And know the director's track record. Know what he or she has done in the past and try to get a sense of how their process works. That way, you don't cross them down the line and are prepared for director/designer clashes (which inevitably always happen sometime).

What is the process for designing a set?

The set design process is a skill developed over time, just like developing your writing style or acquiring a taste for pungent cheese. Each person you work with will come to the table with a different way of working, and you will learn what is effective and what is not. Here is just one way of going through the process.

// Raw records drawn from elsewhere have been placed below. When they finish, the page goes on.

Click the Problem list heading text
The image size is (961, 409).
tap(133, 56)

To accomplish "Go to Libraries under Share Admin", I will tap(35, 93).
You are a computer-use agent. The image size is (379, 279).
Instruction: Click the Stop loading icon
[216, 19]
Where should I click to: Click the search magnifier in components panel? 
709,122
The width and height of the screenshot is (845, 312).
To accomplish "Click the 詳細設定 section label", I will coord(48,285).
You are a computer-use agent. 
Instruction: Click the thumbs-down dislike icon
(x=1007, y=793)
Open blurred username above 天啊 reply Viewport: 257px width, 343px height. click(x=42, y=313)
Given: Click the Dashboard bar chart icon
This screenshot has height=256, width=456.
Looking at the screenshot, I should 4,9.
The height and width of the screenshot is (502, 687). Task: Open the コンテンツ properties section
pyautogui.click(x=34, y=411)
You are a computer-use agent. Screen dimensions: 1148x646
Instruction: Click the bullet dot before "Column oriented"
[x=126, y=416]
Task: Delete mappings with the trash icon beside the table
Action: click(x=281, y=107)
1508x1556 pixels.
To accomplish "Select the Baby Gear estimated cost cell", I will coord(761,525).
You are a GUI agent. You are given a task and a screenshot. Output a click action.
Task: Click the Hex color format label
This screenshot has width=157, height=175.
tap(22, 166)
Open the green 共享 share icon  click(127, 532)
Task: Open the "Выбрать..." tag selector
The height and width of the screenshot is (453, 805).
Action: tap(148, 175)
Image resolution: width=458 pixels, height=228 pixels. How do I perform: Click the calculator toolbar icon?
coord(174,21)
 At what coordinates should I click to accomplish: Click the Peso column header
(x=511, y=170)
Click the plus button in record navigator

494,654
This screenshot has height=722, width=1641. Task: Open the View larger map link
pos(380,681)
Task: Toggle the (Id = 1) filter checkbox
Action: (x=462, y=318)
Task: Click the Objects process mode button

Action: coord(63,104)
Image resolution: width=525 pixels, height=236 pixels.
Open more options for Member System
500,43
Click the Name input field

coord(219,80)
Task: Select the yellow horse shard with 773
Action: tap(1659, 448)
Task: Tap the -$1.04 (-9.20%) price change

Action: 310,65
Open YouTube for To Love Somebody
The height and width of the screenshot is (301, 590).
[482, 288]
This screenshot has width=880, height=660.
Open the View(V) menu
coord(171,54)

  • Read the script. Take note of directions aimed at the designer, entrances and exits, details about period or setting, and other set pieces that are necessary for the action of the show. But you don't have to stick strictly with the script if you don't want to. A room with walls doesn't necessarily mean you need to build a room with walls. But if the door is key to the action, you might have to have a door in a door frame.
  • Have your first meeting with the director. At this meeting, discuss the script and the director's plans and visions for the show. It is good, at these meetings, to have the director come to you with visual influences that may help you in your development of the aesthetic for the show. Ask your directors for pictures, video clips, and even music videos that are very "the show." Photographs are a great way for you and the director to get on the same page.
  • Read the script again and do research. Find more photographs and exchange them with the director. The director might give you an artist, architect, or designer. Research that person and try to find out what in their work works for the show. Don't do a one to one copy of a painting onstage if that's what the director gave you as an inspiration. Find the pieces of the painting that you like and could use to design the set. Maybe those are lines for structure or painting techniques.
  • Start sketching. You can either hand sketch or start drawing on a computer or printed out plan. Think about space, scale, and audience space and sight lines as you work. If you design something you like, start questioning it and rethinking it. Art is something that you make and then remake. Never get stuck. Try to come up with as many different things as you can and then choose some that you like and play them out.
  • If you can choose a design, model it in 3-D, in scale. Make a model of the space you are working in (plans are available from the "adults" at the theaters) and then start making some basic model pieces to go in the space. Don't forget about the audience (especially in the Ex)! (See MODELS for materials.) Make sure you have a scale person to show the director how actors will interact with the space.
  • Show the model and some drawings to the director. Explain how each piece fits into your design. (If they all fit together like gears in clockwork, the director will be more impressed and less likely to cut things.) Don't be offended if the director does want some changes. He or she may have already blocked a scene or just doesn't like the design. Make sure you ask them what they like and what they don't like. Set designs are not set in stone this early. Remake and question yourself.
  • Go home and rework your model. Get it into something that is presentable to the cast and the rest of the staff. People understand models more than drawings. (Some people still won't get it...but that's ok. Try to explain it as best you can.)
  • Draw your plans. Whether this is on AutoCAD, Vectorworks, or by hand, make sure you draw a ground plan and elevation in scale. Show everything on the drawing and go over it with your TD. You don't want any unclear parts so your build crew is guessing or your lighting designer misreads a wall that will block half the lights.
  • Draw working drawings and come up with a build schedule. Working drawings are plans of each individual set piece showing dimension, details, and construction methods. The more detailed the drawing, the less questions the building crew will be asking you. Working drawings are important to get done as early as possible so you and the TD can add up all the wood and other materials needed to make wood, paint, and other materials order.
  • Help build. Set designers are required to help build their sets. Usually there is a techie shortage and the pair of hands is necessary to the completion of the project. Also, you want to make yourself available to answer any construction or decoration questions. You also want to make sure that your crew doesn't take short cuts in places that will compromise your design.
  • Tech Week. Be there to solve problems between the structure and the blocking. Actors will adjust to their new environment, but you want to be there in case there are questions or problems that you will have to solve.
  • Enjoy the production!

How does your theatre space influence your design and the way you think about your set?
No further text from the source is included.